# Task objective:
Copy the data from the line containing "Click the member legend color dot" through the line containing "The height and width of the screenshot is (1018, 1828).", changing "green tick" to "green check mark" and keeping everything else the same.

⟨

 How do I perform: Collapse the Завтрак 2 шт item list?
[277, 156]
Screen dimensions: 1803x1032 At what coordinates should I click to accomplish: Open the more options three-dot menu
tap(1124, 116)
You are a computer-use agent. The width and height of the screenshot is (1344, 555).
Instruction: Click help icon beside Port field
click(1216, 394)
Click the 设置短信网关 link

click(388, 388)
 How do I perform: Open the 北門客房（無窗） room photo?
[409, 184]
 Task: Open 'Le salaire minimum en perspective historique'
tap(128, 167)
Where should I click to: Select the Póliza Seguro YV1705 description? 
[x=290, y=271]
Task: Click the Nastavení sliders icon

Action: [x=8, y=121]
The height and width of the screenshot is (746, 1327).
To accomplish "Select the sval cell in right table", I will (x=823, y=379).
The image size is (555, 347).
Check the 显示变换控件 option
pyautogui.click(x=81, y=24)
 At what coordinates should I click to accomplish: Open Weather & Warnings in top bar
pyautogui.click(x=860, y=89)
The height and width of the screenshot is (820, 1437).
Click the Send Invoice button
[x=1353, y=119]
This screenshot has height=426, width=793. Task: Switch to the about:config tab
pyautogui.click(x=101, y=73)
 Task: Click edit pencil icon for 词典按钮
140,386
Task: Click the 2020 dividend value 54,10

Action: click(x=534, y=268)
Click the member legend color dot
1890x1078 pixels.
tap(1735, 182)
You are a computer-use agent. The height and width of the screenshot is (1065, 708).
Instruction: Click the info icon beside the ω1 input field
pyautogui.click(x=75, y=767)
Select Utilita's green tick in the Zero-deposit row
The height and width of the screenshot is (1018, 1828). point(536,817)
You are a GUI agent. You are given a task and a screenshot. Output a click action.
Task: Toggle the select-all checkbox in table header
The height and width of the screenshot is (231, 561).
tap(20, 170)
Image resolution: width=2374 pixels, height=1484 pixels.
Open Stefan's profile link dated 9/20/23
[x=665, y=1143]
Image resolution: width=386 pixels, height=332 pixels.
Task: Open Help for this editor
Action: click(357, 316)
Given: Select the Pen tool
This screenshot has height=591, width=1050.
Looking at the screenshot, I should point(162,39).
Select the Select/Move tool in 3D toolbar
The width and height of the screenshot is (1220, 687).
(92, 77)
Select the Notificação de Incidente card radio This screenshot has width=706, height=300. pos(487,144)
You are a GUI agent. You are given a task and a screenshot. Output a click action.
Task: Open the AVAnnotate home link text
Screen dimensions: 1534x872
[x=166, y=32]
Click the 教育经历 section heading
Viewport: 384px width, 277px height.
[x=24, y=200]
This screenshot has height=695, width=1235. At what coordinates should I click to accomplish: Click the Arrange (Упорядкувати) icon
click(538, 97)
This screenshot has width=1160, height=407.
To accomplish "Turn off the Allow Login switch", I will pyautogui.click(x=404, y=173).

⟩

# Worked solution:
Click the member legend color dot
1890x1078 pixels.
tap(1735, 182)
You are a computer-use agent. The height and width of the screenshot is (1065, 708).
Instruction: Click the info icon beside the ω1 input field
pyautogui.click(x=75, y=767)
Select Utilita's green check mark in the Zero-deposit row
The height and width of the screenshot is (1018, 1828). point(536,817)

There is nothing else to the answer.